The study assessed the robustness of multimodal large language models in verifying scientific claims using tables and charts as evidence, finding that models perform better with tables but struggle with charts, with smaller models showing limited cross-modal generalization.

With the growing number of submitted scientific papers, there is an increasing demand for systems that can assist reviewers in evaluating research claims. Experimental results are a core component of scientific work, often presented in varying formats such as tables or charts. Understanding how robust current multimodal large language models (multimodal LLMs) are at verifying scientific claims across different evidence formats remains an important and underexplored challenge. In this paper, we design and conduct a series of experiments to assess the ability of multimodal LLMs to verify scientific claims using both tables and charts as evidence.

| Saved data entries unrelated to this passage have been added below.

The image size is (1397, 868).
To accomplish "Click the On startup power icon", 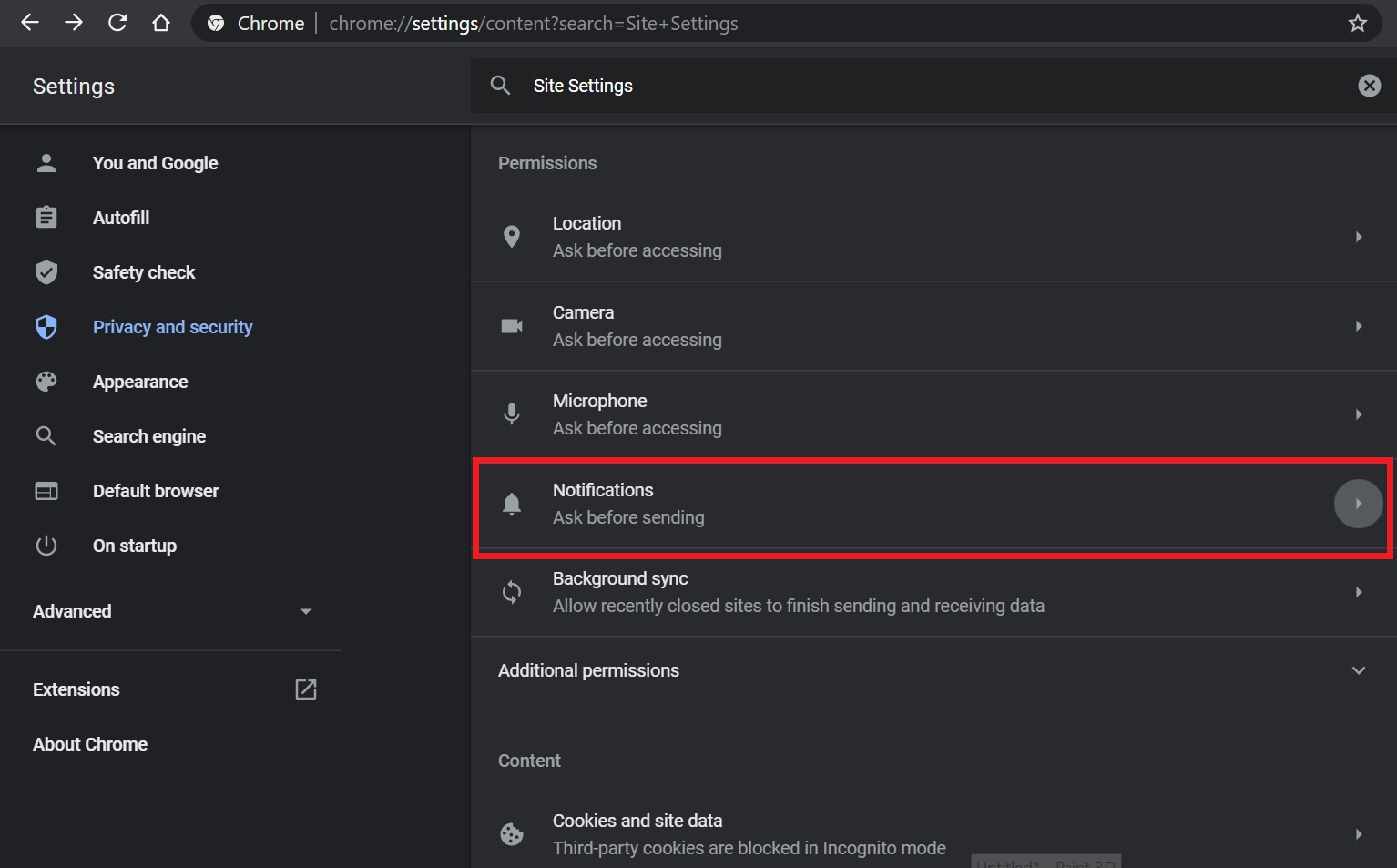I will (46, 545).
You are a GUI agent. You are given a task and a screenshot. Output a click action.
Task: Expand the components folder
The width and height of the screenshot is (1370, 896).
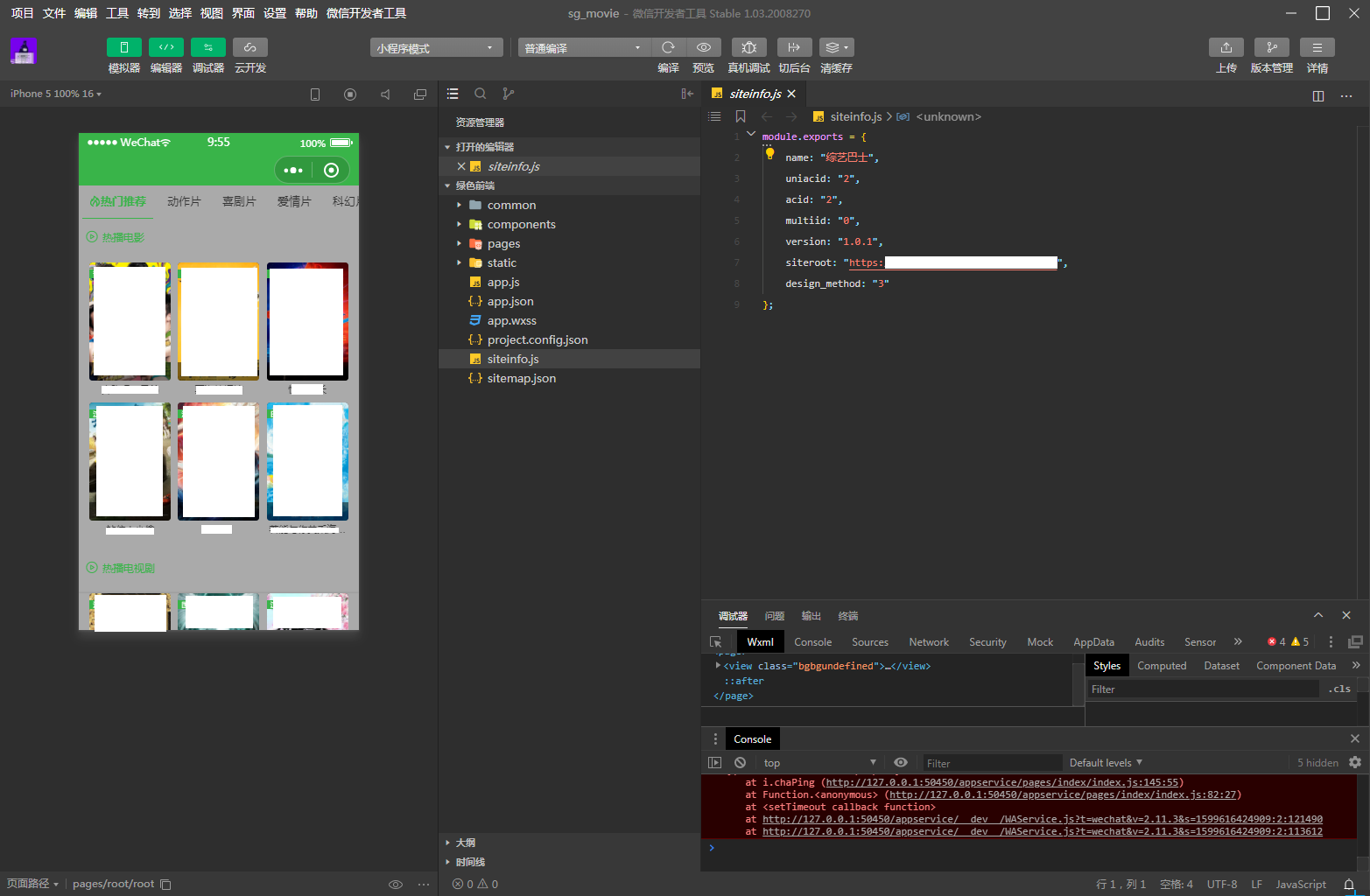(x=521, y=225)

To enable this evaluation, we adapt two existing datasets of scientific papers by incorporating annotations and structures necessary for a multimodal claim verification task. Using this adapted dataset, we evaluate 12 multimodal LLMs and find that current models perform better with table-based evidence while struggling with chart-based evidence. We further conduct human evaluations and observe that humans maintain strong performance across both formats, unlike the models. Our analysis also reveals that smaller multimodal LLMs (under 8B) show weak correlation in performance between table-based and chart-based tasks, indicating limited cross-modal generalization. These findings highlight a critical gap in current models' multimodal reasoning capabilities. We suggest that future multimodal LLMs should place greater emphasis on improving chart understanding to better support scientific claim verification.